§ **Exercise objective**: Only one stretch of the records below is wanted: the lines from the one holding "Task: Select column G header" through the one holding "Task: Click the RIVERLABS". Return it exactly, both ends included.

§ **Data for this task**:
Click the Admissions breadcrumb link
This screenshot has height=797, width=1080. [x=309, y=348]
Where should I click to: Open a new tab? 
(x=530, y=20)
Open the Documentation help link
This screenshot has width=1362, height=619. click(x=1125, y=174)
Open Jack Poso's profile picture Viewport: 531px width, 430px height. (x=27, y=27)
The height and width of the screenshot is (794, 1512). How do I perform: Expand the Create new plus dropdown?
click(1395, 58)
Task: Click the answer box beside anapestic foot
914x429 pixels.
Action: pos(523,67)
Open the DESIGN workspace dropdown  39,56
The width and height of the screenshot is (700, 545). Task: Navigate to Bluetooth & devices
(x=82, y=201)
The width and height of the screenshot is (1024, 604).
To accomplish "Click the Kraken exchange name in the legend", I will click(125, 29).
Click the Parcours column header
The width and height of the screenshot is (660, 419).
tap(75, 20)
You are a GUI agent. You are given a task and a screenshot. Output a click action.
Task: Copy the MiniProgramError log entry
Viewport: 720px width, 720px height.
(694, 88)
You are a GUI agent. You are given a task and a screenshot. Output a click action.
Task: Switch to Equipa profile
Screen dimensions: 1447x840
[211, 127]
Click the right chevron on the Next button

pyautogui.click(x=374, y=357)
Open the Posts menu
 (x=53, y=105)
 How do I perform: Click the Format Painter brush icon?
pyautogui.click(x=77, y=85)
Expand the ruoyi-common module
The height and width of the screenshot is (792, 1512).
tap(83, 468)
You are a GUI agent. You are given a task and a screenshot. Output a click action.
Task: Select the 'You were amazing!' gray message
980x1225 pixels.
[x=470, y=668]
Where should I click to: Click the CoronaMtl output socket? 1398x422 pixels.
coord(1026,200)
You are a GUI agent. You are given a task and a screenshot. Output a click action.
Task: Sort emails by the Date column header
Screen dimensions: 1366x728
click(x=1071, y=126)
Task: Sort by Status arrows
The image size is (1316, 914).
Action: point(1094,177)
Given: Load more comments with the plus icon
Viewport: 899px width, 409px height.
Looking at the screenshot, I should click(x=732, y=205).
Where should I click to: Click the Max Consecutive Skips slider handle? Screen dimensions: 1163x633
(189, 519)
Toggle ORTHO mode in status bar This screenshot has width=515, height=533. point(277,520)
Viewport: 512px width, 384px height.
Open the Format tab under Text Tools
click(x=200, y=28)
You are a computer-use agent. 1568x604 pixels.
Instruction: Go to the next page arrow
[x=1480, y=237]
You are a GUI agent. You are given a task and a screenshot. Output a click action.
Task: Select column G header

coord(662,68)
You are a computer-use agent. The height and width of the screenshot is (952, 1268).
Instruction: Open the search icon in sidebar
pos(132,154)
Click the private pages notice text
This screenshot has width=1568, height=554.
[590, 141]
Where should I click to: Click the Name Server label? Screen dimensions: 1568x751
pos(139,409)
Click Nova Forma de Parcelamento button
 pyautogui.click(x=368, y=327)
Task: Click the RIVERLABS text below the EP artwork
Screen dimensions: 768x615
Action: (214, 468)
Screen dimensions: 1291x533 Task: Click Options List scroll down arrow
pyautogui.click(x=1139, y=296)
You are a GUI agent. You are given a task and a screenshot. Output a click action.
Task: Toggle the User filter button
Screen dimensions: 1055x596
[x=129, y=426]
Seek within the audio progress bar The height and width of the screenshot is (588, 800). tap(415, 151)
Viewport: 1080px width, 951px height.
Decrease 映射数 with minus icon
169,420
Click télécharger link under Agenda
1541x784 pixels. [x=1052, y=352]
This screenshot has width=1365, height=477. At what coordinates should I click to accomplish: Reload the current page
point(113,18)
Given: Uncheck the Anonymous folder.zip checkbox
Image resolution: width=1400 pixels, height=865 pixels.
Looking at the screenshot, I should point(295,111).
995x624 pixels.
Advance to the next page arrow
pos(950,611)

§ **Result of the exercise**:
Task: Select column G header

coord(662,68)
You are a computer-use agent. The height and width of the screenshot is (952, 1268).
Instruction: Open the search icon in sidebar
pos(132,154)
Click the private pages notice text
This screenshot has width=1568, height=554.
[590, 141]
Where should I click to: Click the Name Server label? Screen dimensions: 1568x751
pos(139,409)
Click Nova Forma de Parcelamento button
 pyautogui.click(x=368, y=327)
Task: Click the RIVERLABS text below the EP artwork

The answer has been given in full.